Preo Lall Paul Chowdhry v. Radhika Prosad Paul Chowdhry
1901-06-21
body1901
DigiLaw.ai
JUDGMENT Maclean, C.J. - This is an appeal from a decision of the Subordinate Judge of Nudia refusing an application by the present Appellant, the judgment-debtor, under see, 311 of the CPC to set aside a sale under a decree. The Respondents are the decree-holder and the auction-purchaser. The applicant complained of material irregularities in relation to the sale, and alleged that, in consequence, his property, which was worth upwards of a lakh of rupees, was sold for about Rs. 29,006. The Court below refused to go into any evidence in support of the alleged irregularities and loss, and held that the Appellant had waived them all by a petition which he presented to the Court on the 7th April 1900 when asking for an adjournment of the sale, and dismissed the application with costs. In his petition of the 7th April 1900 the applicant asked for an adjournment of the sale until the next 12th May "without issue of fresh proclamation and beat of drum" and this application was acceded to. The Subordinate Judge has relied upon the decision of the Judicial Committee in the case of Girdhari Singh v. Hurdeo Narain Singh L. R. 3 I. A. 230 (1876) which is a binding authority upon us, to the effect that the applicant must be taken to have waived any misdescription or misstatements apparent on the face of the proclamation itself. The same view was taken later on by the. Judicial Committee in the case of T. R. Arunachellam Chetti v. V. R. R. M. A. R. Arunachcllam, Chetti L. R. 15 I. A. 171 (1888). That must be taken to be so, but in the present case the Appellant complains of something more than the mere misstatements and misdescriptions in the proclamation itself. It has been admitted that the property to be sold consisted of separate zemindaries, situated apart, and in para. 3 of his petition, a petition which like so many mofussil pleadings is not very artistically drawn and for which some allowance may reasonably be made,--he says; "As proclamation of sale was not served on each of the properties in the mofussil, no purchaser of the locality was present, and as purchasers were not present, properties of the value of rupees one lakh have been sold for Rs.

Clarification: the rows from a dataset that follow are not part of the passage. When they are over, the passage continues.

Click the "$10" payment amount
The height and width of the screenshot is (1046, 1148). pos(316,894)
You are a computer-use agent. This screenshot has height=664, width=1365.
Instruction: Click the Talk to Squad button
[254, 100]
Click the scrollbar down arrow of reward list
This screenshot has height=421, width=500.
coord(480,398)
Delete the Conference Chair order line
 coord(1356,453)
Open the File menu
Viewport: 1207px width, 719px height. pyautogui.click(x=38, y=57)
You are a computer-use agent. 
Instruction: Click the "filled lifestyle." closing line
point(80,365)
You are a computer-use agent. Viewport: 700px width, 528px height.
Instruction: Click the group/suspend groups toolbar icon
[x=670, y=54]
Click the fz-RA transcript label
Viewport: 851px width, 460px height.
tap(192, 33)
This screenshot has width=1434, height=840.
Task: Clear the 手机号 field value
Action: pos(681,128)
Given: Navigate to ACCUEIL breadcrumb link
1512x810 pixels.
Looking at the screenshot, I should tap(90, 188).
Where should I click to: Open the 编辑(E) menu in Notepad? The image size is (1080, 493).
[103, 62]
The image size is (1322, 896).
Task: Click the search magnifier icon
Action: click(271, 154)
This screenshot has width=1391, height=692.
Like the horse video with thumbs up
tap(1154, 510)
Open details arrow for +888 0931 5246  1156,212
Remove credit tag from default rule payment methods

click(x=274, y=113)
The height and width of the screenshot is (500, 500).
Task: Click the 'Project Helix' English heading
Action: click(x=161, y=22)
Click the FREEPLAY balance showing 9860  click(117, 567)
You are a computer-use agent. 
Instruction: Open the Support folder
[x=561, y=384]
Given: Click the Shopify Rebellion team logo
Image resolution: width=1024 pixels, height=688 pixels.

29,000 and the judgment-debtor has been totally mined." The Appellant contends that he ought not to have been shut out from giving evidence on this issue, and that his waiver does not prevent him from going into this question assuming,--for no evidence has been taken on the point, that when he presented his petition of the 7th April 1900 he was ignorant of the fact,--if such it were, that the proclamation had not been properly posted up on the various properties according to law. Under such circumstances he says that there would have been a material irregularity in the publishing of the proclamation, which he could not be taken to have waived, as he was ignorant of the fact at the date of the alleged waiver. In my opinion the Appellant ought to have at least an opportunity of going into evidence on this point and that he ought not, to cite the language of the Court below, to be "gagged at the very threshhold." 2. Then again the Court below says of paragraph 4 of the Appellant's petition,--a paragraph which is very vaguely drawn. "No doubt this 4th ground might be interpreted to impute fraud to the decree-holder." If it may be so interpreted, the Appellant ought to have an opportunity of going into evidence on the point, for his waiver could scarcely be said to amount to a waiver of any fraud practised upon him. I may point out that in the Privy Council cases to which I have referred, all the facts were gone into, and the waiver was dealt with as one of the elements in the case. On the whole, in a case of this nature, dealing with property of very substantial value, I think the proper course is to remand the case in order that it may be more carefully enquired into, and that the Appellant may have the opportunity of adducing such evidence as he desires, in support of his application. The Respondents will also be at liberty to adduce such evidence as they wish. The costs, 10 gold mohurs will abide the result. Hill, J. I agree.